## [DATA FOR THIS EXERCISE]
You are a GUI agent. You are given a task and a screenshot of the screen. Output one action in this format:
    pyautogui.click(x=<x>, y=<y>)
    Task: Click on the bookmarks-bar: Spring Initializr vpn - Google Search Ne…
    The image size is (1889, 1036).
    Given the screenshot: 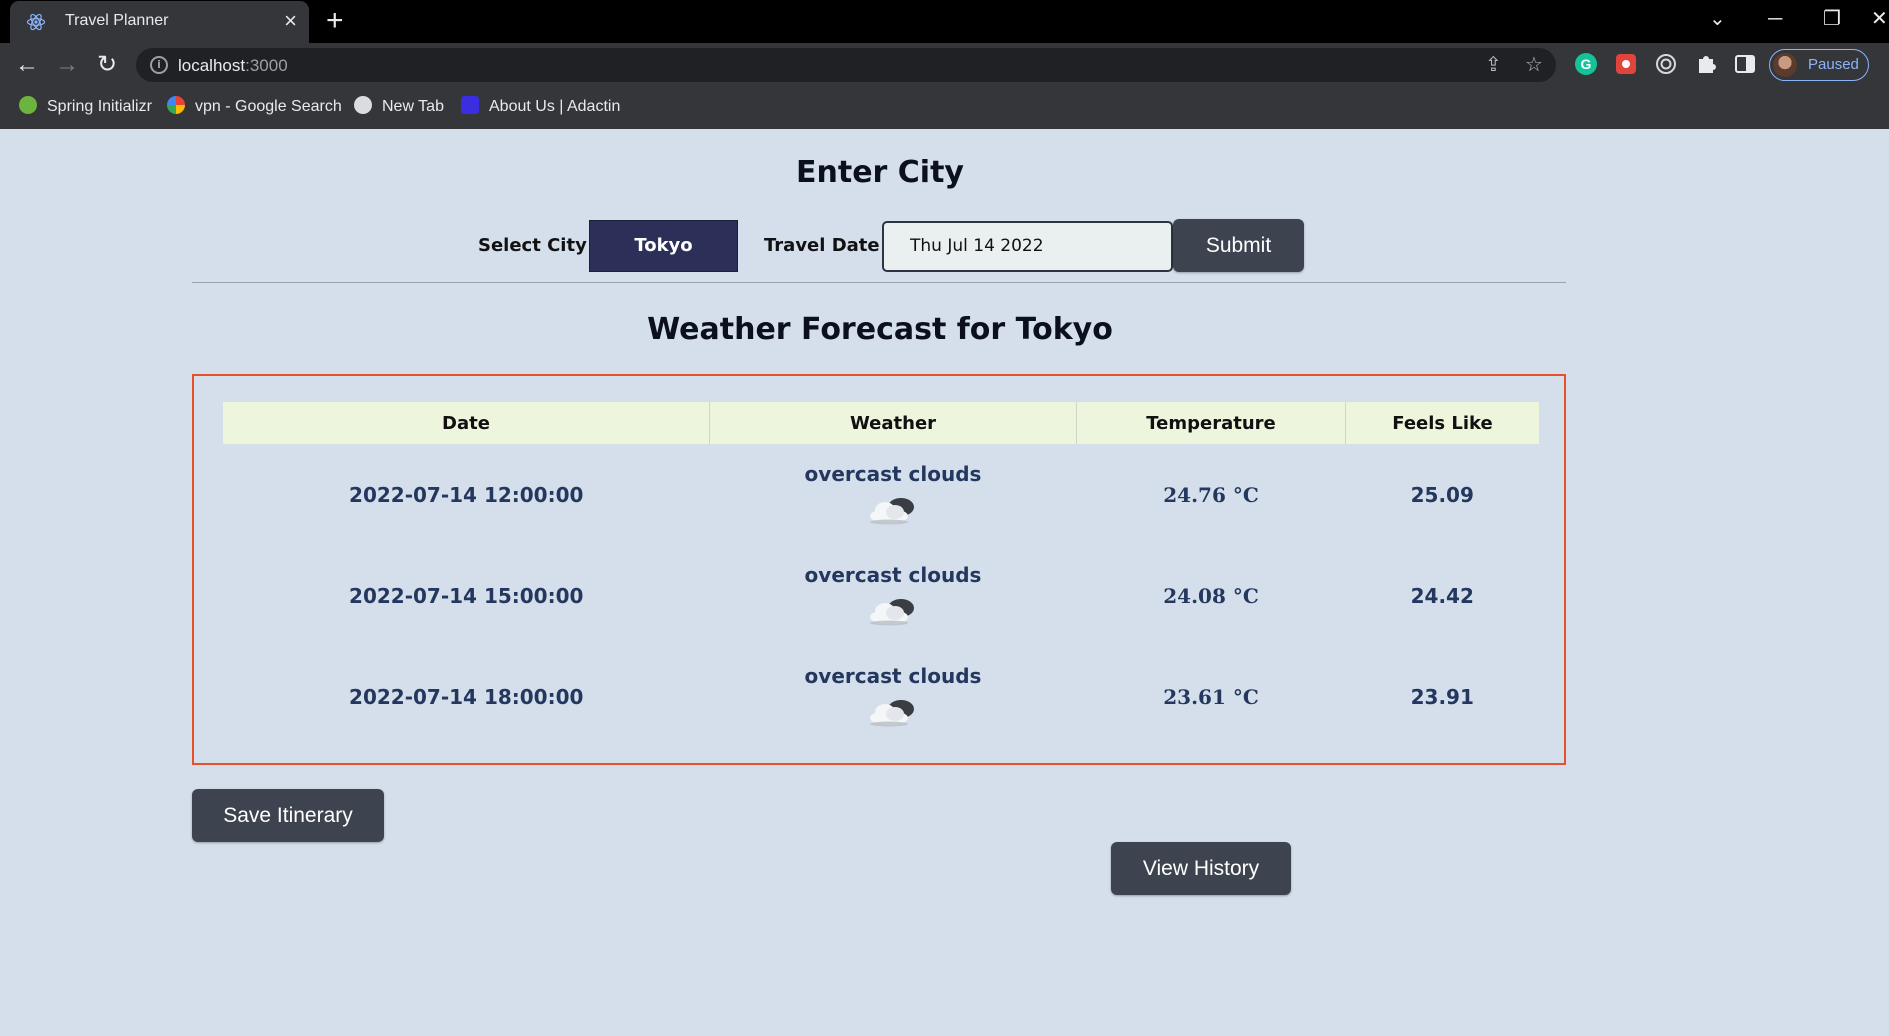 What is the action you would take?
    pyautogui.click(x=944, y=108)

## [EXERCISE DETAILS]
Recast the rows as a JSON list of strings, one string per line with blank lines omitted, starting at the first line and ending at the line that contains "Task: Click on".

## [TASK OUTPUT]
[
  "You are a GUI agent. You are given a task and a screenshot of the screen. Output one action in this format:",
  "    pyautogui.click(x=<x>, y=<y>)",
  "    Task: Click on the bookmarks-bar: Spring Initializr vpn - Google Search Ne…"
]